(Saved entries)
--- START ---
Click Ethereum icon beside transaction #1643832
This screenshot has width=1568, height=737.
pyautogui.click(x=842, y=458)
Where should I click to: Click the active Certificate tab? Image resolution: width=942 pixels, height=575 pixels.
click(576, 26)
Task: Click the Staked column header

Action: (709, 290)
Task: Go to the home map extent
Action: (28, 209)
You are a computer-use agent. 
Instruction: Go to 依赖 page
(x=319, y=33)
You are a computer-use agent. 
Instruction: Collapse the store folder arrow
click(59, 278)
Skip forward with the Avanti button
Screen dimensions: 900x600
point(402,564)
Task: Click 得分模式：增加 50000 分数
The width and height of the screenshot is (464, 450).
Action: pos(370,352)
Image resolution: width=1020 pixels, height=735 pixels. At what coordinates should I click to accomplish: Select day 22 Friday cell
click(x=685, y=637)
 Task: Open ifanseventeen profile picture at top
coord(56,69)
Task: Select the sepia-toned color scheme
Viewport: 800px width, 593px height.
--- END ---
Aim of the exercise => Would you be able to transcribe every line of the data exactly?

Reply to the exercise =>
Click Ethereum icon beside transaction #1643832
This screenshot has width=1568, height=737.
pyautogui.click(x=842, y=458)
Where should I click to: Click the active Certificate tab? Image resolution: width=942 pixels, height=575 pixels.
click(576, 26)
Task: Click the Staked column header

Action: (709, 290)
Task: Go to the home map extent
Action: (28, 209)
You are a computer-use agent. 
Instruction: Go to 依赖 page
(x=319, y=33)
You are a computer-use agent. 
Instruction: Collapse the store folder arrow
click(59, 278)
Skip forward with the Avanti button
Screen dimensions: 900x600
point(402,564)
Task: Click 得分模式：增加 50000 分数
The width and height of the screenshot is (464, 450).
Action: pos(370,352)
Image resolution: width=1020 pixels, height=735 pixels. At what coordinates should I click to accomplish: Select day 22 Friday cell
click(x=685, y=637)
 Task: Open ifanseventeen profile picture at top
coord(56,69)
Task: Select the sepia-toned color scheme
Viewport: 800px width, 593px height.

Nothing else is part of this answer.